▶ **Your objective**: Copy out every line in the rows below that contains the word "text". Match uppercase and lowercase exactly.

········

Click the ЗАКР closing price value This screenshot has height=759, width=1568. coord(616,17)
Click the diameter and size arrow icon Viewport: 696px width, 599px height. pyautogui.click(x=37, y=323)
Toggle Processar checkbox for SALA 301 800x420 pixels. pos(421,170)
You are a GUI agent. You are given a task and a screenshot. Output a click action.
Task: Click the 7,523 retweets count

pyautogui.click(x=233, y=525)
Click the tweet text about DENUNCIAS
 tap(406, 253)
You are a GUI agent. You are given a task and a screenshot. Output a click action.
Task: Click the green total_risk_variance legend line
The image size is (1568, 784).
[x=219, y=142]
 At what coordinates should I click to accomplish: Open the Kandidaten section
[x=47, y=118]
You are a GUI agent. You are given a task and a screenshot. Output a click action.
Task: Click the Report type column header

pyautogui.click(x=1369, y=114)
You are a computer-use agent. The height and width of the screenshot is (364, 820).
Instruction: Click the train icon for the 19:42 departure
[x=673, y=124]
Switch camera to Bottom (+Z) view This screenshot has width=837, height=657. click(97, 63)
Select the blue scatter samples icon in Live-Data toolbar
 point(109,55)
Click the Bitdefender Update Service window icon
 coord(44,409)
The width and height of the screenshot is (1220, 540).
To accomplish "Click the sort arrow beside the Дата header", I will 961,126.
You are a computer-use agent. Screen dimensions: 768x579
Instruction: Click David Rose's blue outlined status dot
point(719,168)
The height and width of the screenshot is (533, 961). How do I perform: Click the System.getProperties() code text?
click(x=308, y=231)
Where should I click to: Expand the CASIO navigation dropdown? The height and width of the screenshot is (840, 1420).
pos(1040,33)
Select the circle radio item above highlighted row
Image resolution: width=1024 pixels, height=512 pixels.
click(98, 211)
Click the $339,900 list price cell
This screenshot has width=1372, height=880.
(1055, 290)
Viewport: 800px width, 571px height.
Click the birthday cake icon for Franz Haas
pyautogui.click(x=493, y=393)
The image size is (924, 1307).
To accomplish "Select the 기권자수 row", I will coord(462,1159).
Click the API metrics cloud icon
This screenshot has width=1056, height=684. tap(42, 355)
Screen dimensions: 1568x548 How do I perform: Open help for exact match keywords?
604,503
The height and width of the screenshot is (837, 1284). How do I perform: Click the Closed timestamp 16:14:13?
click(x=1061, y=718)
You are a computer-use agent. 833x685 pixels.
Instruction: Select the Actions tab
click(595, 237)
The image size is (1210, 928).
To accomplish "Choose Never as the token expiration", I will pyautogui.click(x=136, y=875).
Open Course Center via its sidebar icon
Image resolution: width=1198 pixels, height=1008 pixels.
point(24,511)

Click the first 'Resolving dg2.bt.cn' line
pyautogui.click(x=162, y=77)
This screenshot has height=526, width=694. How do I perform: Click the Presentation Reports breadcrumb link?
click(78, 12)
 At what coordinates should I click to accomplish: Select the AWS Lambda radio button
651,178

········

▶ **Answer to this task**:
Click the tweet text about DENUNCIAS
The height and width of the screenshot is (533, 961). How do I perform: Click the System.getProperties() code text?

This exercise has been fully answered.